Richardson isn't alone in this belief. Victor Cha, a former director at the National Security Council, said that the missile tests and any negotiations relating to Warmbier will be kept apart.
"I see them as separate because the missile tests are part of a growing action-reaction spiral right now that started with the January nuclear tests followed by United Nations sanctions, now United States sanctions and U.S. military exercising. So the North Koreans are reacting to that with these missile tests," Cha told ABC News.
"This is not a good dynamic. It's going to continue for a while, I think, and so that's what last night's [test] was about," he added.
Richardson has been in contact with representatives of the North Korean government in New York about the release of Otto Warmbier, a 21-year-old American who was detained and sentenced to 15 years of hard labor after allegedly trying to steal a propaganda poster while he was in North Korea with a tour group earlier this year.
Warmbier’s family, from Ohio, and the state’s governor, John Kasich, reached out to Richardson to help secure the college student’s release.
The stormy relationship between U.S. and North Korea has not been an impediment in other cases where Americans have been detained, Richardson explained.
"Usually we have had releases of Americans while the relationship is tense. The only problem is there are two wildcards: the relationship today [has] never been so intense, and secondly, the unpredictability of Kim Jong Un, who seems to be taking these measures on the world’s stage…to show internally that he is completely in charge," Richardson said.

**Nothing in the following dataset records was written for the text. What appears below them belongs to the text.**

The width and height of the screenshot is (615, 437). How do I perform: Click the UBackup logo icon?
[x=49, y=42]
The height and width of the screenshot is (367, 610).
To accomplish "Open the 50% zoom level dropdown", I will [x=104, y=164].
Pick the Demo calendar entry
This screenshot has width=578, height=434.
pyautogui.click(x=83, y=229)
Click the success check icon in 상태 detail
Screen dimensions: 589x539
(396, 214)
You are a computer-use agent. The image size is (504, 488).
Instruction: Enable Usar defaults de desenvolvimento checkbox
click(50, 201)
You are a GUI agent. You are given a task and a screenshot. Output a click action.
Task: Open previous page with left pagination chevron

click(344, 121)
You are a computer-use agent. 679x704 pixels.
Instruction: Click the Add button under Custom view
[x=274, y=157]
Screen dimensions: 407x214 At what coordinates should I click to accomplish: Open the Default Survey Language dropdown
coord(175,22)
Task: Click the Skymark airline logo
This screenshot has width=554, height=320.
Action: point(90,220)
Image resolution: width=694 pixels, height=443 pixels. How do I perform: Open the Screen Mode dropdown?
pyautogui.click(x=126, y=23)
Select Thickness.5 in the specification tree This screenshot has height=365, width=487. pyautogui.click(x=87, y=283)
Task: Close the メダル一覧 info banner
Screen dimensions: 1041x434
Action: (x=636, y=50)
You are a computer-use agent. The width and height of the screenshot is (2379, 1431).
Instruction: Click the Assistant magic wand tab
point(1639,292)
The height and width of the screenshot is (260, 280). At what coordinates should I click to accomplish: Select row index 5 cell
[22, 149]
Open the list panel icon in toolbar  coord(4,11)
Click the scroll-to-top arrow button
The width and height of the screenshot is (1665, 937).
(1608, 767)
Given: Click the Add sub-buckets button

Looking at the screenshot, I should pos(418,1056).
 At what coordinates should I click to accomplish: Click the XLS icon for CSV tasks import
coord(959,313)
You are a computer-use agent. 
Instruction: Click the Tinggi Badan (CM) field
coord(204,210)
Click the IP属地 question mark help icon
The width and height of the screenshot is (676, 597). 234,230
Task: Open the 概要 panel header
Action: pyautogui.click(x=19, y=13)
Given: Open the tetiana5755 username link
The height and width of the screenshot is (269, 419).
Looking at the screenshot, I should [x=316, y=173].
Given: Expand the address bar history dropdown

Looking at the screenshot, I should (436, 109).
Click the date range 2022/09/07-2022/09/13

With Warmbier’s case, Richardson noted that “it’s hard to make a prediction" but said that the student will likely “be out in a matter of months."
"It will be a political decision by the North Korean leadership, and it will probably happen in exchange of some gesture or humanitarian assistance," he noted.
Cha said that the detention of American tourists is "unfortunately becoming fairly regular practice."
There is no way of knowing exactly how long Warmbier will have to serve, Cha said.
"The last American that was actually forced to serve a sentence was Kenneth Bae and they showed photos of him in a prison uniform doing hard labor, so it's not like it hasn't been done before," Cha said. "Kenneth Bae was eventually released but it was well over a year that he was held."
In past cases, Richardson said humanitarian assistance has come in the form of energy assistance or, more commonly, food or grain.
"Mostly food, because the people there are starving," Richardson said.
The differences between Kim Jong Un and his father, Kim Jong Il, may be more pronounced and force the shape of the ongoing negotiations for Warmbier’s release.
"The father was predictable. Generally, he was engaged -- he had meetings with the outside world, he traveled somewhat within Asia, his rhetoric would often be accompanied by nuclear tests, but he did negotiate with the U.S.," Richardson said, citing a nuclear agreement in 1994.
"This new leader is harsh -- rhetoric, no negotiations, dramatically more missile and nuclear tests, little engagement with South Korea on humanitarian issues, internal turmoil more pronounced than his father," he added.